§ To be done:
Translate this sentence from the blog post on Aboriginal and Western ethics below into Spanish: "You shared your catch with the rest of the tribe in the assurance that others in the tribe would share their catch with you next time."

§ Text extract:
Sunday, November 08, 2015



Aboriginal and Western ethics collide

Aboriginal ethics are a form of Communism.  They really do practice, "From each according to his ability and to each according to his need". A windfall for one Aborigine does not stay with him alone.  It must be shared with others of his tribe. And a windfall received today is used up today.  There is no sense of saving for the future.  And those ideas are totally contrary to mainstream Western ideas.  Why?

There is mention of it below but in summary, it all goes back to tribal life. Those ethics were logical and served Aborigines well in a tribal state -- when a windfall consisted of catching a large and tasty animal.  You shared your  catch with the rest of the tribe in the assurance that others in the tribe would share their catch with you next time. And in the absence of refrigeration, nothing could be saved for tomorrow so it all had to be used up straight away.

§ Data provided:
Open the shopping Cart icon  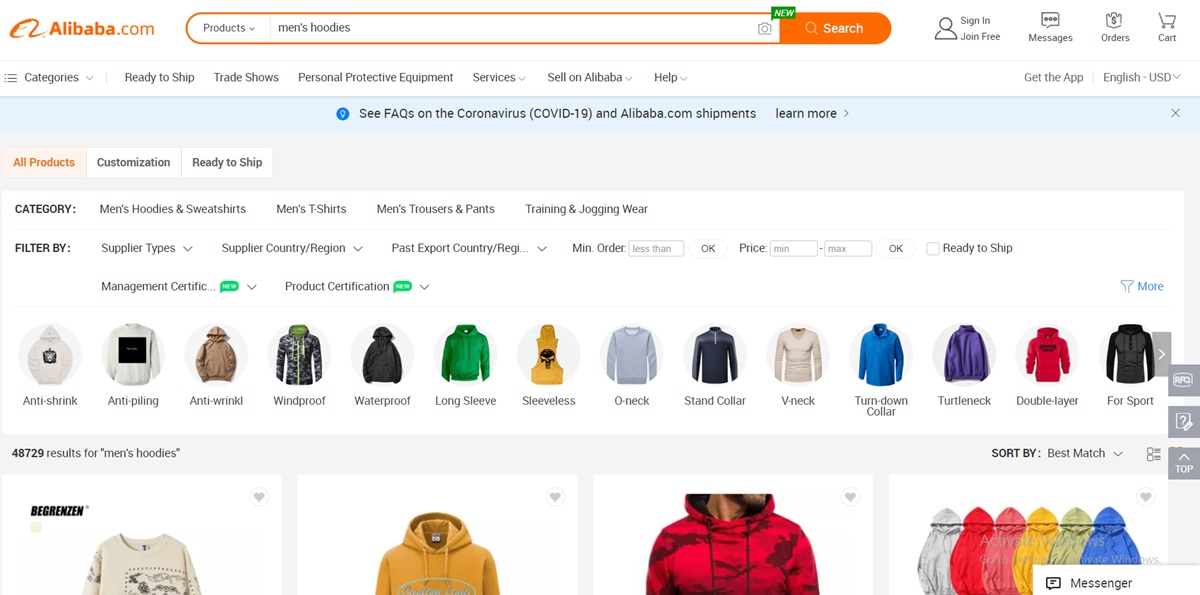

§ Reply to the task:
Compartías tu presa con el resto de la tribu con la seguridad de que otros miembros de la tribu compartirían su presa contigo la próxima vez.